Der Ausbau moderner Internetinfrastruktur in Erfurt steht vor einem erheblichen Rückschlag: Die Thüringer Netkom hat bekanntgegeben, dass die geplanten Glasfaserprojekte in fünf Ortsteilen der Landeshauptstadt vorerst nicht weiterverfolgt werden. Betroffen sind unter anderem Stadtrandgebiete, in denen Anwohner seit Monaten auf schnellere Internetanschlüsse warten.
Grund für die Entscheidung sind nach Unternehmensangaben aktuelle wirtschaftliche und logistische Herausforderungen, die eine Weiterführung der Maßnahmen derzeit nicht vertretbar erscheinen lassen.
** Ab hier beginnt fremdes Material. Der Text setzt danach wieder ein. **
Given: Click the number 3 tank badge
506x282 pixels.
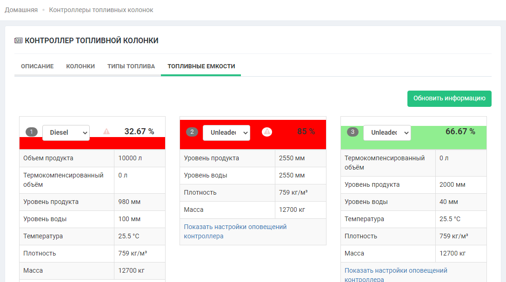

Die betroffenen Bürgerinitiativen reagierten enttäuscht, da viele Haushalte noch immer auf LTE-Niveau-Verbindungen angewiesen sind, während andere Regionen Deutschlands bereits flächendeckend Gigabit-Geschwindigkeiten nutzen.
Die Stadtverwaltung von Erfurt kündigte an, nun intensiv nach alternativen Förderinstrumenten zu suchen, um den Ausbau unabhängig von privaten Anbietern voranzutreiben. Möglichkeiten durch Bundesprogramme oder kommunale Eigeninitiativen sollen geprüft werden. Experten warnen jedoch davor, dass solche Projekte Jahre in Anspruch nehmen können – und befürchten eine weitere digitale Kluft zwischen Stadtzentrum und Außenbezirken.